A microhouse’s tiled roof shows the ion gun’s new ability to focus on a 300-by-300-micrometer area. Credit: FEMTO-ST Institute
Researchers have devised a way to manufacture optical nanotechnologies and create a “microhouse” so small even a mite cannot fit through the door.
A nanorobotics team from the Femto-ST Institute in Besancon in France have assembled a new microbotics system dubbed the μRobotex nanofactory, which can build microstructures in a large vacuum chamber and fix components onto optical fiber tips with nanometer accuracy.
The microhouse construction was designed to demonstrate how researchers can advance optical sensing technologies when they manipulate ion guns, electron beams and finely controlled robotic piloting.
Lab-on-fiber technologies previously had no robotic actuators for nanoassembly, preventing engineers from building microstructures at the nano-scale. However, the new discovery allows miniaturtized-sensing elements to be installed on fiber tips, so engineers can see and manipulate different components.
Engineers can also insert optical fibers as thin as a strand of human hair into inaccessible locations like jet engines and blood vessels to detect radiation levels or viral molecules.
“For the first time we were able to realize patterning and assembly with less than two nanometers of accuracy, which is a very important result for the robotics and optical community,” Jean-Yves Rauch, an author on the paper, said in a statement.
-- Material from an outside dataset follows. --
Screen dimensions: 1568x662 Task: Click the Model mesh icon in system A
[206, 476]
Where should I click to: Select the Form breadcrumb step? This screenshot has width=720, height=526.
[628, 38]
The researchers combined all the technological components of nanoassembly—a focused ion beam, a gas injection system and a tiny maneuverable robot—in a vacuum chamber and installed a microscope to view the assembly process.
“We decided to build the microhouse on the fiber to show that we are able to realize these microsystem assemblies on top of an optical fiber with high accuracy,” Rauch said.
The researchers used the focused ion beam similar to how scissors are used, to cut or score the silica membrane “paper” of the house. After the walls folded into position, a lower power setting was selected on the ion gun. Then gas injection sputtered a tiled pattern on the roof, showing the accuracy and flexibility of the system.
In this process, the ion gun had to focus on an area only 300 micrometers by 300 micrometers to fire ions onto the fiber tip and silica membrane.
“It’s very challenging to pilot the robot with high accuracy at this cross point between the two beams,” Rauch said.
While many of the steps are already automated, the researchers now hope to automate all of the robotic stages of assembly.
Using the μRobotex system, the researchers are constructing functionalized microstructures that can detect specific molecules by attaching their microstructures onto optical fibers.
The nanorobotics team is hoping to push the limits of the technology further still, by constructing smaller structures and fixing these onto carbon nanotubes, only 20 nanometers to 100 nanometers in diameter.
The study was published in the Journal of Vacuum Science & Technology A.